--- What needs to be done ---
Please transcribe exactly, and only, the lines of the data below between the line holding "[Search] (257, 35)" and the line holding "Shipping Policy (57, 2089)", inclusive.

+---+

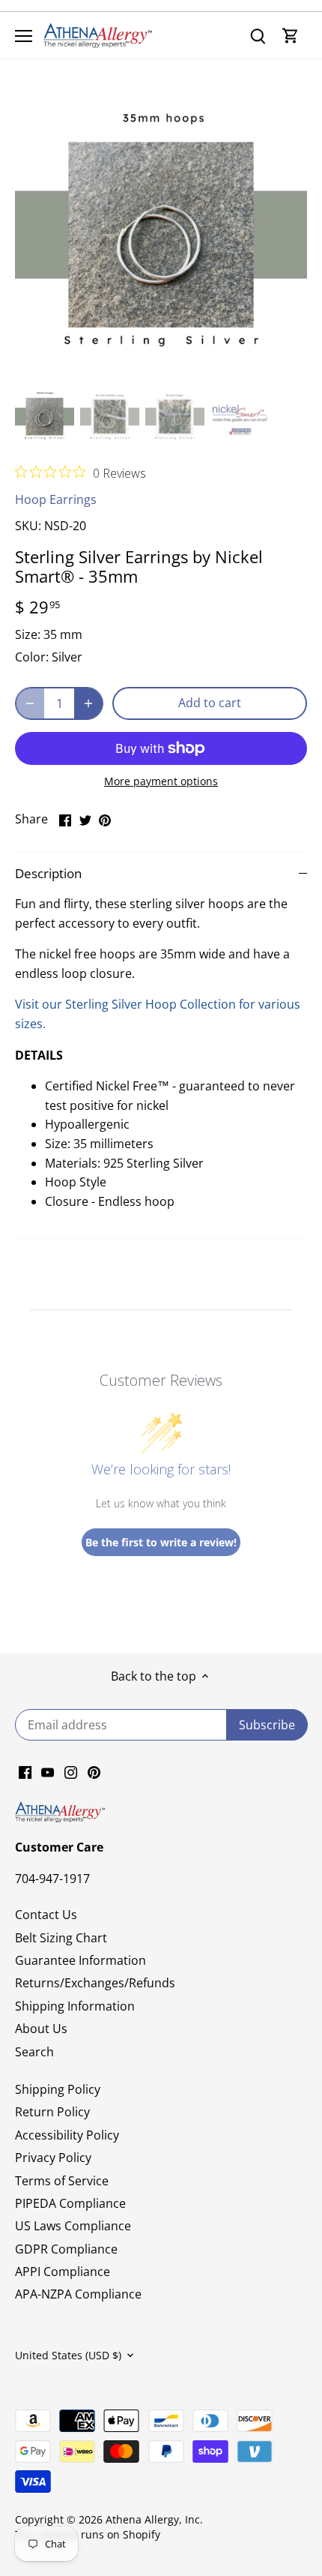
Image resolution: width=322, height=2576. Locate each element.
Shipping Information (75, 2006)
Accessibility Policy (67, 2135)
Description (48, 873)
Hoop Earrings (56, 499)
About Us (41, 2028)
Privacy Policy (53, 2157)
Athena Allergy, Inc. (154, 2519)
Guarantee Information (80, 1960)
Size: (27, 634)
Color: (32, 657)
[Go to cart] (291, 35)
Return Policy (52, 2112)
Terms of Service (62, 2181)
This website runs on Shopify (87, 2534)
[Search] (257, 35)
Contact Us (46, 1914)
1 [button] (138, 365)
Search (34, 2052)
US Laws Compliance (73, 2226)
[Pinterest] (94, 1771)
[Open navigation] (23, 36)
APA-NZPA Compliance (78, 2294)
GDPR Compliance (66, 2249)
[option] (161, 234)
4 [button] (183, 365)
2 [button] (153, 365)
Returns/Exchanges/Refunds (95, 1983)
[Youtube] (47, 1771)
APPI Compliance (62, 2271)
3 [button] (168, 365)
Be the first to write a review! (161, 1542)
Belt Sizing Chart (61, 1938)
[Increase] (88, 703)
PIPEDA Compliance (70, 2203)
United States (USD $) (68, 2355)
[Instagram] (70, 1771)
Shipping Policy (57, 2089)
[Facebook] (25, 1771)
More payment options (161, 781)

+---+

--- Answer box ---
[Search] (257, 35)
Contact Us (46, 1914)
1 [button] (138, 365)
Search (34, 2052)
US Laws Compliance (73, 2226)
[Pinterest] (94, 1771)
[Open navigation] (23, 36)
APA-NZPA Compliance (78, 2294)
GDPR Compliance (66, 2249)
[option] (161, 234)
4 [button] (183, 365)
2 [button] (153, 365)
Returns/Exchanges/Refunds (95, 1983)
[Youtube] (47, 1771)
APPI Compliance (62, 2271)
3 [button] (168, 365)
Be the first to write a review! (161, 1542)
Belt Sizing Chart (61, 1938)
[Increase] (88, 703)
PIPEDA Compliance (70, 2203)
United States (USD $) (68, 2355)
[Instagram] (70, 1771)
Shipping Policy (57, 2089)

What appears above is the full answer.